Task to carry out: Only one stretch of the data below is wanted: the lines starting at the one with "1200x887 pixels." and ending at the one with "Save the post with the bookmark icon", both included, given again exactly.

Listed records:

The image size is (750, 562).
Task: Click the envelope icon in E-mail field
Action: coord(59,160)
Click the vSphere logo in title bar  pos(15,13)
--
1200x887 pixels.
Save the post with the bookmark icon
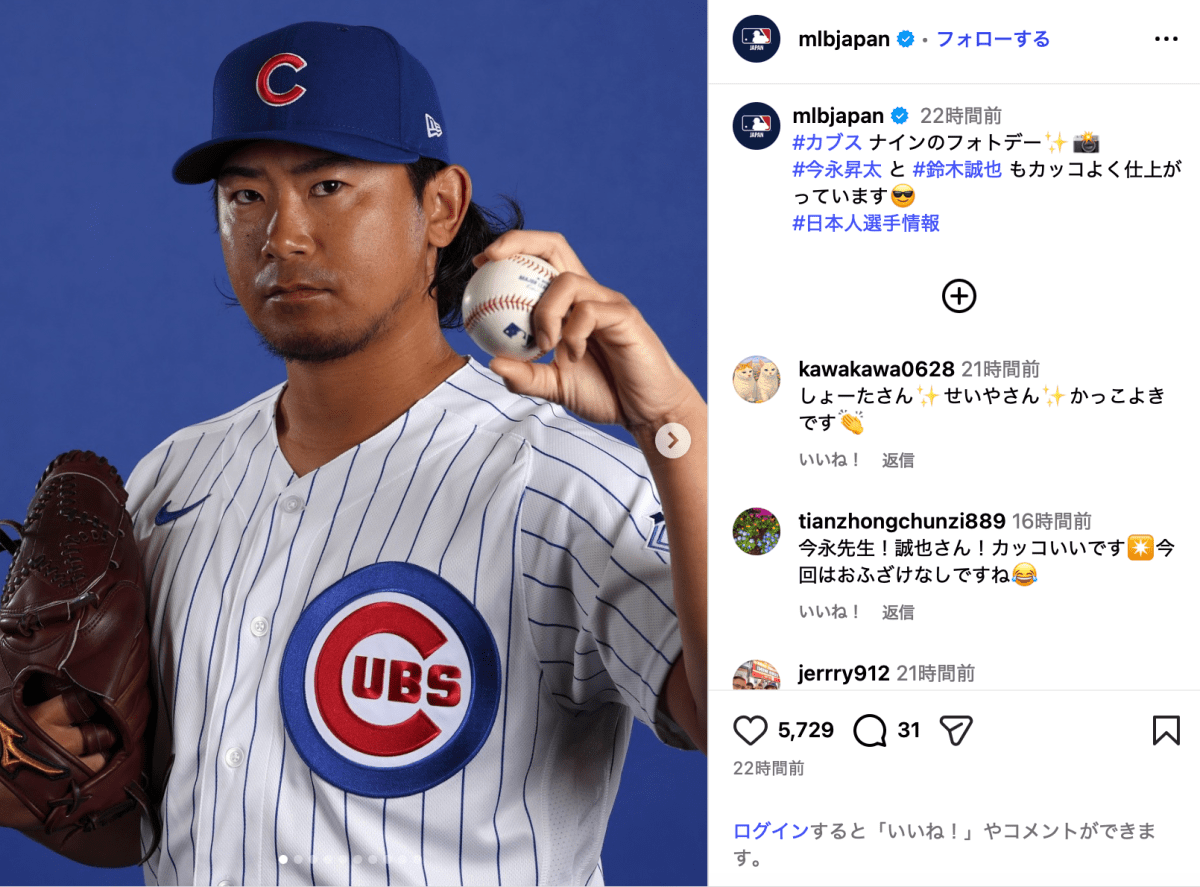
---
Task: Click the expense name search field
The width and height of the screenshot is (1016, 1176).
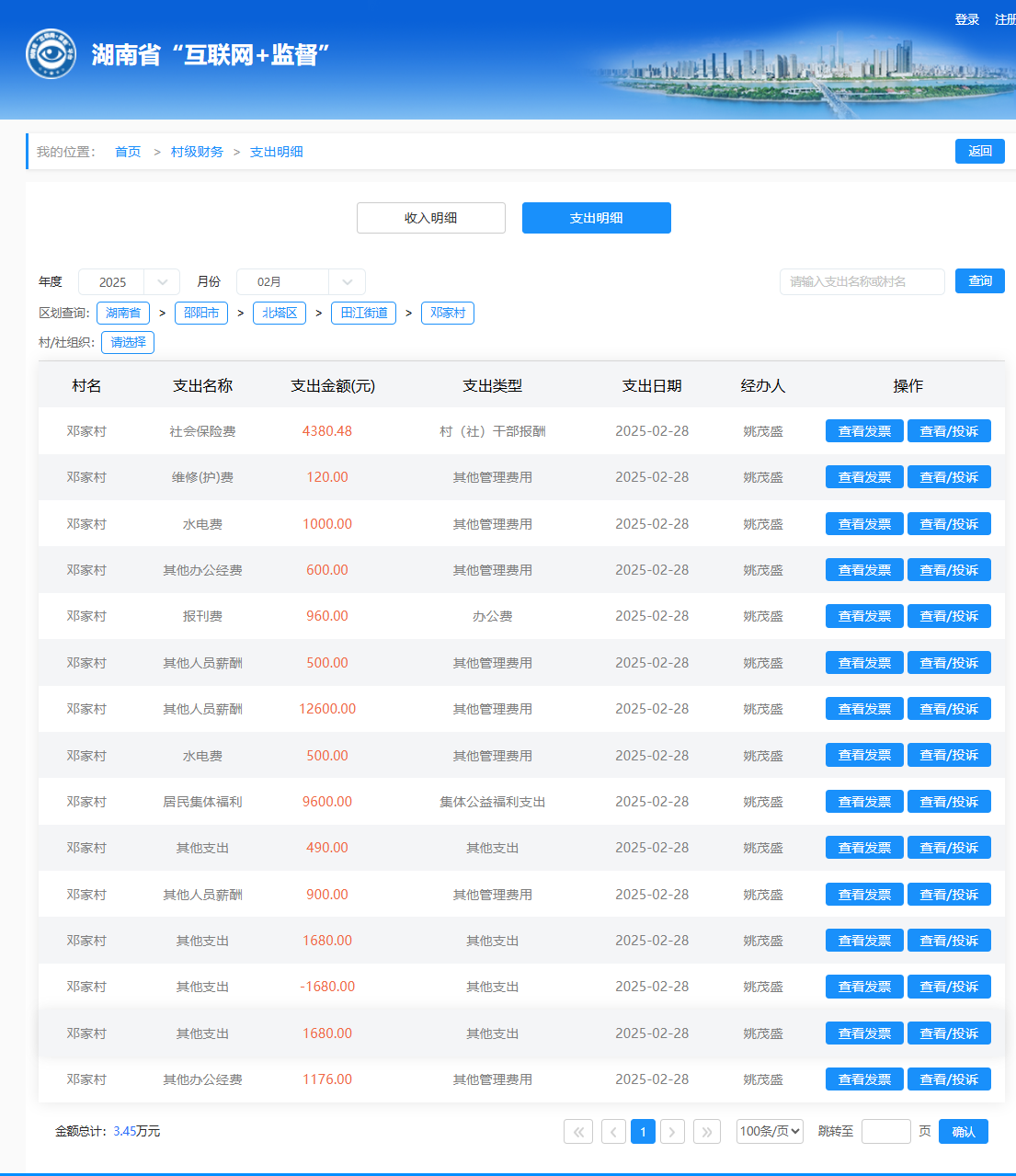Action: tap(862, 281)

Expected answer:
1200x887 pixels.
Save the post with the bookmark icon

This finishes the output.